Target: Alaska Fish and Game Commissioner, Sam Cotten
Goal: Stop wolf hunting and trapping around Denali National Park.
Despite recovered populations of grey wolves thriving elsewhere in the United States and Canada, the wolves of Alaska’s Denali National Park face serious threats. Biologists estimate there are fewer than 50 wolves left in the park—the lowest number since density recordings began in 1986. Despite these worrying stats, Alaskan officials have refused pleas to halt wolf hunting and trapping in the area.
Concerns over repeated hunting seasons dwindling Denali packs caused the Alaska Department of Fish and Game to end this past spring’s wolf hunt prematurely in May. However, the department made the contentious decision to reopen the hunt in August and shows no plans for discontinuing the hunt in the future. With an average of seven wolves taken each season, it will not be long before wolves become extirpated from the area if this continues.
Denali National Park is frequented by outdoor enthusiasts and wildlife watchers, many of whom are hoping to catch a glimpse of the park’s majestic wild wolves. Visitor sightings of wolves in the park used to be commonplace, but have recently become much more rare. In the past, a buffer zone around Denali protected wolves from being killed once they strayed across invisible park limits. In 2010, however, in an effort to attract more hunters and their associated revenue to the area, the Alaska Board of Game eliminated this corridor of protection completely. By isolating the wolves in Denali and killing those who stray across park borders, hunters are further limiting genetic diversity and sealing the fate of this struggling population.

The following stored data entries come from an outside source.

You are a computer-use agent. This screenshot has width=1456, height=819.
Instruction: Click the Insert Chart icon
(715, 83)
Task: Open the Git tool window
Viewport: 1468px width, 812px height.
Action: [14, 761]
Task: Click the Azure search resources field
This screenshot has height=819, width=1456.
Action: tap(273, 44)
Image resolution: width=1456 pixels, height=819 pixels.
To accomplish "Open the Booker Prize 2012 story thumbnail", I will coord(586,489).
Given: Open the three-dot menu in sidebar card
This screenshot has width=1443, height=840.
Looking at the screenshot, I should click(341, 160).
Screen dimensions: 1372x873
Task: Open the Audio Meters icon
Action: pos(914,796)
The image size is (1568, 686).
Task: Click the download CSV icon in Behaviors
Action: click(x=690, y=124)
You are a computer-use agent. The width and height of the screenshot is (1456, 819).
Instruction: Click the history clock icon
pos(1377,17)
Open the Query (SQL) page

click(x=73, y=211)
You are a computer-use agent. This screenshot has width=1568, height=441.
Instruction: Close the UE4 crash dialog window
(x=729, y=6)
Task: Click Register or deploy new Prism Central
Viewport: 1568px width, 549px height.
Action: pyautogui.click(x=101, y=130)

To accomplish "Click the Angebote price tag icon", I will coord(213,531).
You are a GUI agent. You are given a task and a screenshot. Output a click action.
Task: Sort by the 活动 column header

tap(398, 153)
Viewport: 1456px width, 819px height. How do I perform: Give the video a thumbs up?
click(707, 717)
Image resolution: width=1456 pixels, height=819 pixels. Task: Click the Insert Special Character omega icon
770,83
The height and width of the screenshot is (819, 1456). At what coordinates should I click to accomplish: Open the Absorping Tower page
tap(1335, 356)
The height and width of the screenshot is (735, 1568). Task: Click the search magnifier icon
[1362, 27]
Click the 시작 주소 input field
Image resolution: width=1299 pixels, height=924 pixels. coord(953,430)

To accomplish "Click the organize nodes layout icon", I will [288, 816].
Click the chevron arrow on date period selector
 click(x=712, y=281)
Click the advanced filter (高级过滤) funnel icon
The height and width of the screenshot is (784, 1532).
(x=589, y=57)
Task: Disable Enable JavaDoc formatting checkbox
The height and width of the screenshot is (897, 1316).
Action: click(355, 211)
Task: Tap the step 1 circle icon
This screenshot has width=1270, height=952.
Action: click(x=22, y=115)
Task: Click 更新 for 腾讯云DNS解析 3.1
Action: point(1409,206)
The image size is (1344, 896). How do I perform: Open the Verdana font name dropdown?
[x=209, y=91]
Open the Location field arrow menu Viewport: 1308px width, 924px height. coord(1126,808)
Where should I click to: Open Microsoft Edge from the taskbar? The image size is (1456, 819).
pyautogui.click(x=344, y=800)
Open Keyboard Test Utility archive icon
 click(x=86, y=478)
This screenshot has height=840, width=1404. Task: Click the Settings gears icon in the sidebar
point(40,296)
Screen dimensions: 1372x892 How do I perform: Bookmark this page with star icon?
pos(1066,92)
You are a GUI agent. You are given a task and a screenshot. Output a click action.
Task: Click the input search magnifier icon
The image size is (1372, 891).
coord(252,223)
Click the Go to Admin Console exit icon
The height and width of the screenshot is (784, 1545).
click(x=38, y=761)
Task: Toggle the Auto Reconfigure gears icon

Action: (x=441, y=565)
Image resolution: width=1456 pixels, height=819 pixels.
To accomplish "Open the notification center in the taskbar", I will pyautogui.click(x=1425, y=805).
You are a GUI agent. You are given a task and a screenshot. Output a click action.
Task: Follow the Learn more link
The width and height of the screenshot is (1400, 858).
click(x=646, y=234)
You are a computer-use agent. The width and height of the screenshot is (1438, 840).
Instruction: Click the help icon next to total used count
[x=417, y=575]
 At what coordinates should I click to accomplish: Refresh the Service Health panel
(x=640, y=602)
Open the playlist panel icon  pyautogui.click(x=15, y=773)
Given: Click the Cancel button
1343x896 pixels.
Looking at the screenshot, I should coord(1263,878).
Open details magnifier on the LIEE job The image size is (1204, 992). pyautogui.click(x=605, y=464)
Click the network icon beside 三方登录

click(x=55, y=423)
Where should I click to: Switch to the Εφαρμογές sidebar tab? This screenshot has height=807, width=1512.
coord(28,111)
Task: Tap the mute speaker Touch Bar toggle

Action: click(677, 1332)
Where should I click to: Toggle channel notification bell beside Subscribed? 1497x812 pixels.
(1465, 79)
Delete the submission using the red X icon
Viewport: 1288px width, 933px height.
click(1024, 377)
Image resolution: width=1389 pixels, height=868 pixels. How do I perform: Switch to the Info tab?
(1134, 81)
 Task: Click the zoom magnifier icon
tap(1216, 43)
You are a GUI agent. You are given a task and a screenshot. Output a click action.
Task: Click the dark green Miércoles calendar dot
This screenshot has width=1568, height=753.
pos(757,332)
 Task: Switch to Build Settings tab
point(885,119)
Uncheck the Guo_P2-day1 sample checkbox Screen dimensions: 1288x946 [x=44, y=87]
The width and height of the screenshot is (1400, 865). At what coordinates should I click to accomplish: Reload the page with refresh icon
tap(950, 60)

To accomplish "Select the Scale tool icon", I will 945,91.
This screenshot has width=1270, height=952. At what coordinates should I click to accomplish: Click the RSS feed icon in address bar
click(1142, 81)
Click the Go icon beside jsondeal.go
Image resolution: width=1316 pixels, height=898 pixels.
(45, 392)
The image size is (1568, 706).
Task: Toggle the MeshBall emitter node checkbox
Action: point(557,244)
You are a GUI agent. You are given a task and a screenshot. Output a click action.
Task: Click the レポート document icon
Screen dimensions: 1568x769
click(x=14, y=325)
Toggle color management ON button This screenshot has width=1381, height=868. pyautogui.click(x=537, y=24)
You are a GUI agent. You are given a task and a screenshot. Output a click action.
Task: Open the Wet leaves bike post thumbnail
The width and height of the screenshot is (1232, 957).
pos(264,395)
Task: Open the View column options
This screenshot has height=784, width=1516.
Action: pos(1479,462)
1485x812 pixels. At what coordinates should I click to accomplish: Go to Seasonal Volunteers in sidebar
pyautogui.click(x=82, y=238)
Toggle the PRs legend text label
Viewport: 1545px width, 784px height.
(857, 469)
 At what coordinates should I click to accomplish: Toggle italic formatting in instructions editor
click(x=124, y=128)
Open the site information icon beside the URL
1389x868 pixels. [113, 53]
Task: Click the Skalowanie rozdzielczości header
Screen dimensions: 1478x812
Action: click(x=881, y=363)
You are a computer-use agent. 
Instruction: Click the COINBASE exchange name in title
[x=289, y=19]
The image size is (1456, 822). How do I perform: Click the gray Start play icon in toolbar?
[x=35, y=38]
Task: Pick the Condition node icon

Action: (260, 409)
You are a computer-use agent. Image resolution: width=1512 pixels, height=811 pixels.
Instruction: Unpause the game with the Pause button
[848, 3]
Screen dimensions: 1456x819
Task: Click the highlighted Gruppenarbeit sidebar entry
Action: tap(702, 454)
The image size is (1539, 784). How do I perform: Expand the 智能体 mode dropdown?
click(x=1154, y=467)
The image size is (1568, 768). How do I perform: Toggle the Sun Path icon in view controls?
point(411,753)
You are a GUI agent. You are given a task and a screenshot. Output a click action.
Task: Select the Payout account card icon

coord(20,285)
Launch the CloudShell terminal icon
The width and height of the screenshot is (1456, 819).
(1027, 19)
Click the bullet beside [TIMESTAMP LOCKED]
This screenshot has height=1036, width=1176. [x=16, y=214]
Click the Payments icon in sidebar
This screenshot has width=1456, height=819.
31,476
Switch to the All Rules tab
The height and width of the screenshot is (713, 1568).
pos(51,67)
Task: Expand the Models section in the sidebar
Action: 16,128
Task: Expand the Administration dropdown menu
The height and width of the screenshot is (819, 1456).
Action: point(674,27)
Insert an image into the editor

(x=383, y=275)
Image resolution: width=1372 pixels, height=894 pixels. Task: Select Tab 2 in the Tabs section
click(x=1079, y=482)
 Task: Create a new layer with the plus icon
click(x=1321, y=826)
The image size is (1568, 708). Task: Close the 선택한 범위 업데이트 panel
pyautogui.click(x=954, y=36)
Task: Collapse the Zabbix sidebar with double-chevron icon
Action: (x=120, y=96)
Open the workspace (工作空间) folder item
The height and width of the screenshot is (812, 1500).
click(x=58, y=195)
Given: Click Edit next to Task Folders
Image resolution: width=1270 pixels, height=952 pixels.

Hunting and trapping must cease immediately and indefinitely around Denali if the population is to stand a chance at recovery. Sign the petition below to urge the Alaska Fish and Game Commissioner to save the area’s few remaining wolves and protect the Denali corridor once more.
Dear Commissioner Cotten,
In recent years, visitors of Denali National Park have noticed a downturn in the frequency of wolf sightings. Catching a glimpse of a wild wolf, once a common occurrence in the area, is now a rare stroke of luck. This is unsurprising considering park biologists report the Denali wolf population has reached an all-time low of just 48 individuals. A population of this size is not sustainable and can not likely withstand more hunting seasons. Despite this, Alaskan officials allowed hunting to reopen around Denali in August, further endangering these few remaining wolves.
Before 2010, wolves enjoyed the protection of a buffer zone that extended through the Denali corridor around the park. This prevented wolves from being killed for crossing an invisible line to follow prey or move about their large ranges. The extra revenue generated from allowing hunters to pursue wolves in this area likely pales in comparison to the tourism dollars spent by outdoor enthusiasts at the park. Wildlife watchers often come to Denali just to see wolves, and each individual that roams the park is an extra incentive for visitors. Wolves are important to Alaska beyond just their intrinsic value and destroying them will cost more than it will save in the long run.
I urge you to listen to the pleas of biologists, the National Park Service, and visitors of Alaska’s parks and choose to protect Denali’s remaining wolves before it’s too late. If the population is to recover, hunting and trapping in the Denali corridor must be ceased and a new management plan must be developed for these vulnerable animals.